One old material- this Halloween box I purchased at Starbucks a few years ago and never used. (Yes, I do tend to keep certain things way too long!)
One new item from my recent finds at Target- that would be the number clings.

Now, for how many ways to use it!

1. Articulation in Words
Roll a die and say a word with the target sound that many times correctly to be able to open one of the boxes with the same number that was rolled. Take the cling and throw it at the room window, trying to get that number to stick in the "hoop." The hoop can be any area you define on your window.
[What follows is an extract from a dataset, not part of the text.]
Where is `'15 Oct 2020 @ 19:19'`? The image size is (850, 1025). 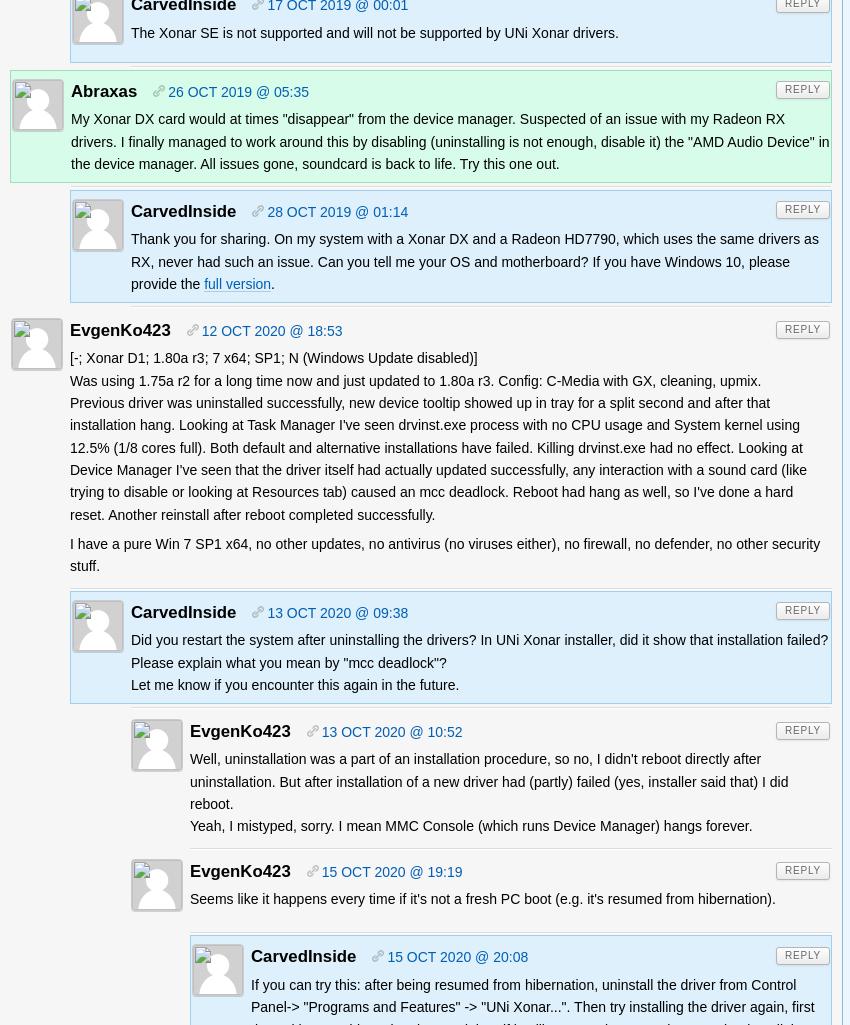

2. Articulation in Sentences
Roll a die, then say that number of sentences using the target sound correctly to be able to take out the number cling and throw it at the window. This time, try to get the cling into the spot so that the numbers will be in correct order on the window.

3. Vocabulary
Place the target vocabulary words on slips of paper, putting one in each box. Take the next number that is still on the sheet and open up the box corresponding to that number. Give that number of details about the vocabulary word that was in the box, such as definitions, a sentence, synonyms, antonyms, part of speech, and things associated with it. If you can give the correct number of pieces of information, throw the number at our section of the window. If it falls off, it goes back on the sheet for someone else to use.

4. Inferences
Place the number cling inside the boxes, but don't worry about matching the numbers. Use the inference cards from Halloween Costume Guessing Game, Halloween Inference game, or use your own inferences. The first student to make the correct inference about what is being described gets to open the box with the matching item and take out the number cling.  Count that many students around the group to see who has the next turn.

5. Answering WH Questions
Place the number clings in a box with the matching number. The students roll the die to find out how many questions need to be answered. You ask that number of varied WH questions, on a Halloween theme (of course!) and the student gets to open the box if all of the answers were correct. If not, the next student takes a turn. The number clings wait on the table in front of the students who earned them until all of the boxes have been opened. After ready, set, go, it is a race to see who is the first student who can get all of their numbers to cling to the window first.

6. Grammar
Write varied target grammatical forms on slips of paper, putting them in the boxes. Multiples in each box are okay. The student walks to the window and takes off a number cling, then comes back to the able and opens a box with the same number. The student has to used all of the words that were in the box, along with the name of the Halloween item that is pictured on the front of the box,  in a sentence or a short story. The box stays in front of the student if all of the grammatical forms were used correctly. If not, the papers and the box go back into the haunted house, the cling goes back on the wall, and the next student takes a turn. Students try to get the most boxes in front of them to win the game.

7. Narratives
Place the number clings inside a box with a matching number. Students roll a die and choose which of the two matching Halloween characters will star in the story. If a story with your minimum number of the basic story grammar parts is told, the student opens the box, takes out the number cling and throws it at the window. Their score is the number of story parts plus the number rolled. See who has the greatest score after each student has had a turn.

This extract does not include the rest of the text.